Screenshot grounding data:
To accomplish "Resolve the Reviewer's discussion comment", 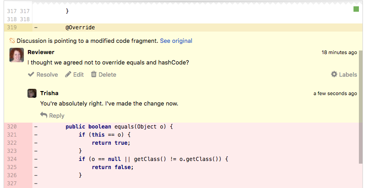I will [43, 74].
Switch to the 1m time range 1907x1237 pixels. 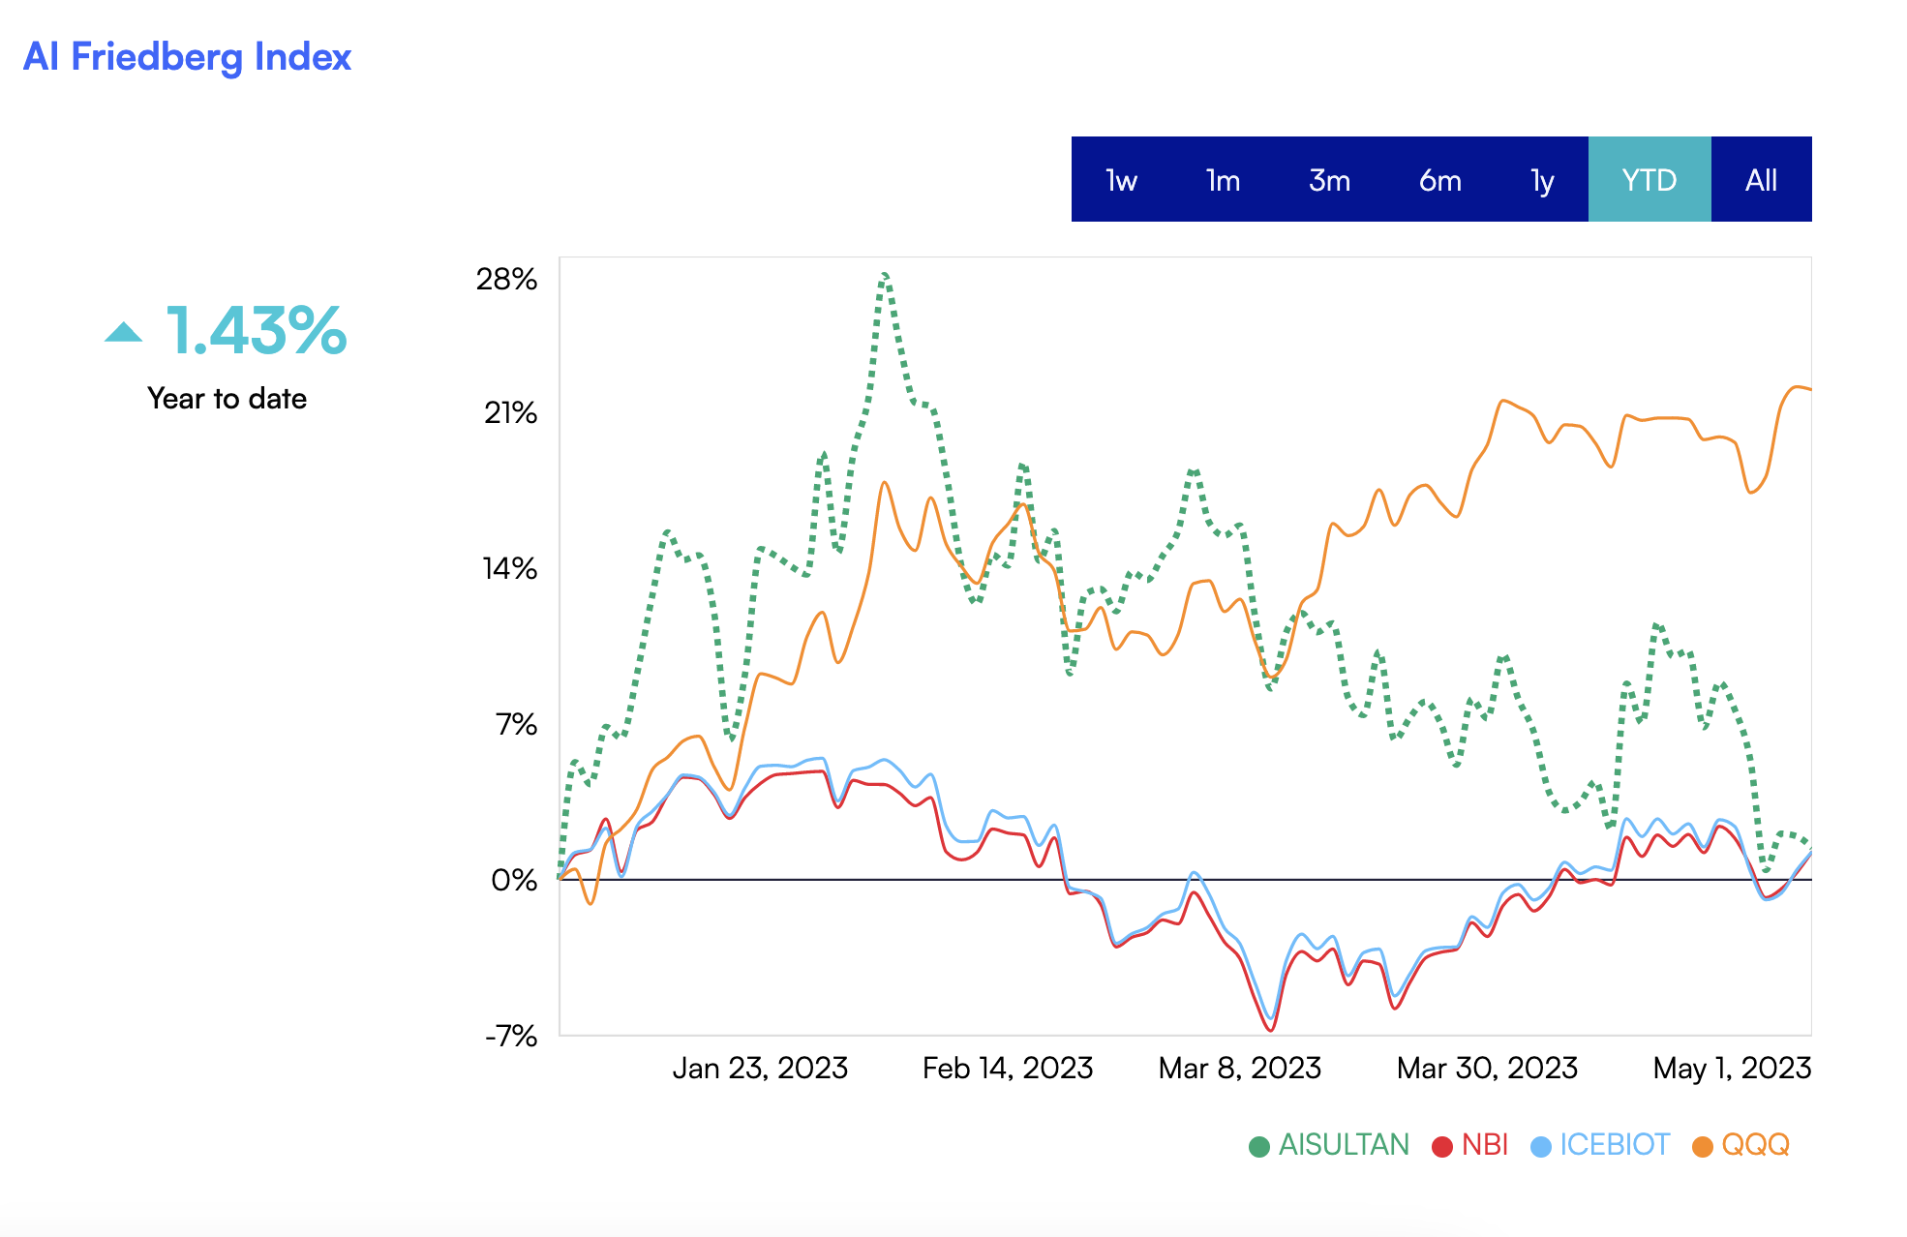tap(1223, 180)
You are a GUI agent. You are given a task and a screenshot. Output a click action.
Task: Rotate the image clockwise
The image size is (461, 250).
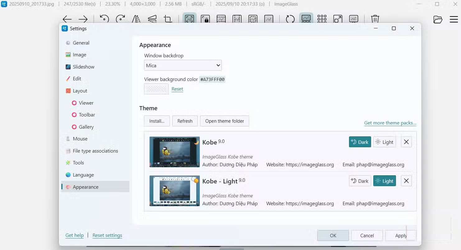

Exercise aim — Output only the lines from the one that contains "Task: Rotate the image clockwise" to the end of the entries above, both end lines included, and drop the pictures.

Task output —
Task: Rotate the image clockwise
The image size is (461, 250).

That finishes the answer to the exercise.